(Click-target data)
* Start *

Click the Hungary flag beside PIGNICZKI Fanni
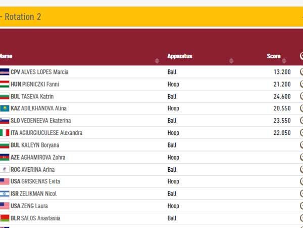The height and width of the screenshot is (228, 303). click(5, 84)
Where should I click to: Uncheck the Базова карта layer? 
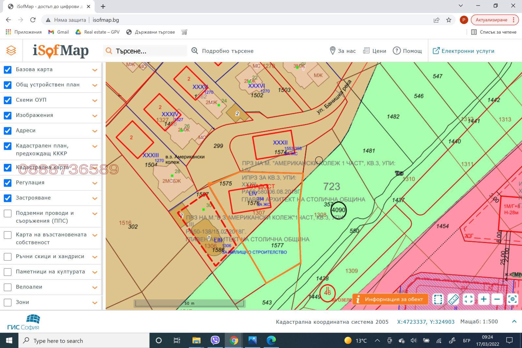pyautogui.click(x=8, y=70)
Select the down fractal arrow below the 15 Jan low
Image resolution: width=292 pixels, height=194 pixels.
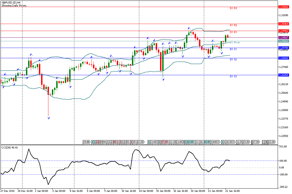click(163, 80)
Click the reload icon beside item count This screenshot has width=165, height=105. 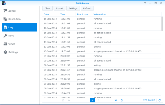point(160,100)
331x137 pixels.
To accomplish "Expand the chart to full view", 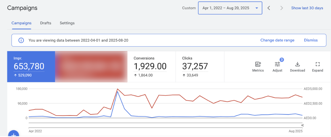I will pos(318,66).
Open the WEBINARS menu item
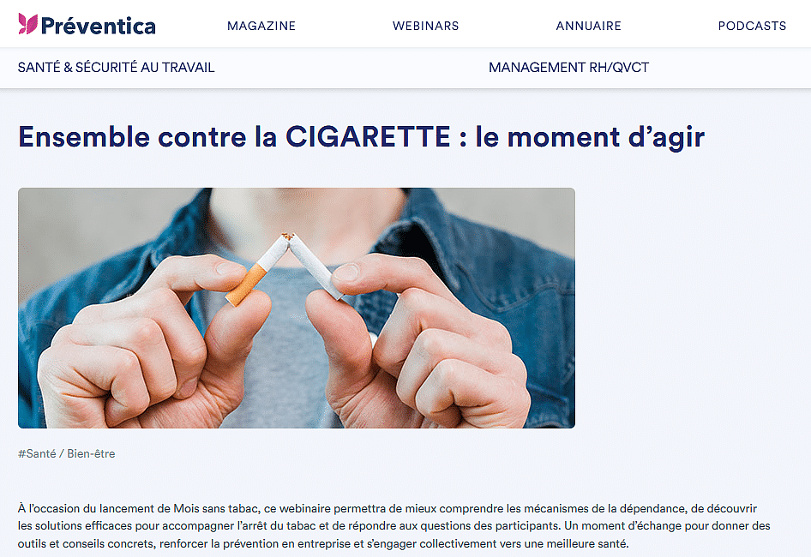The height and width of the screenshot is (557, 811). click(x=425, y=26)
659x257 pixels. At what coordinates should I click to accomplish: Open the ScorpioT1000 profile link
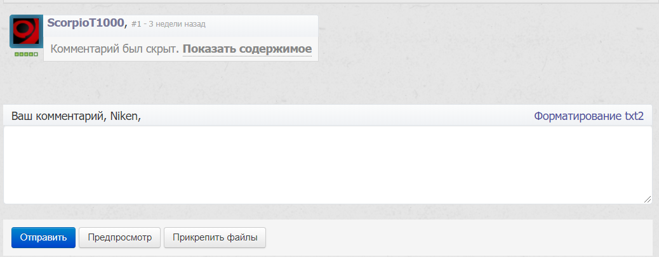point(85,23)
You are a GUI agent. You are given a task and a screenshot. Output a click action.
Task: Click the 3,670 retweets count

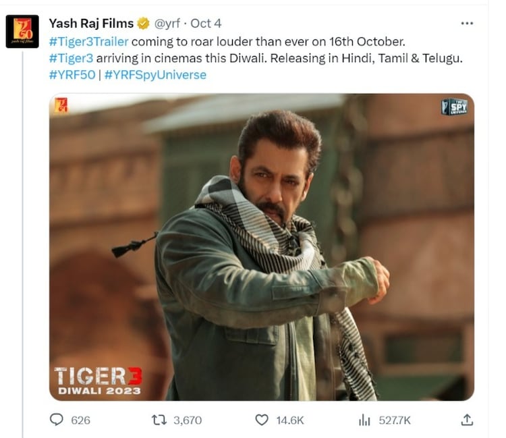pos(188,420)
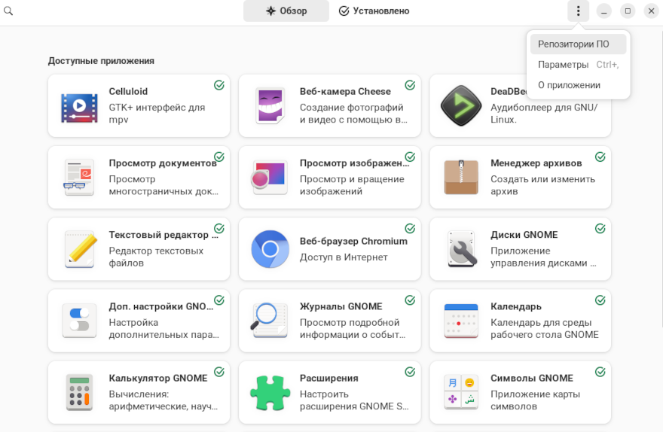Click the GNOME Disks drive icon
Image resolution: width=663 pixels, height=432 pixels.
tap(460, 249)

* End *

» **What the exercise asks**: Please copy the rows word for word, starting at the line that contains "You are a GUI" and ending after the final row. Leave the pictures out of your copy.

» **Correct output**:
You are a GUI agent. You are given a task and a screenshot. Output a click action.
Task: Click the 3,670 retweets count

pos(188,420)
Click the GNOME Disks drive icon
Image resolution: width=663 pixels, height=432 pixels.
tap(460, 249)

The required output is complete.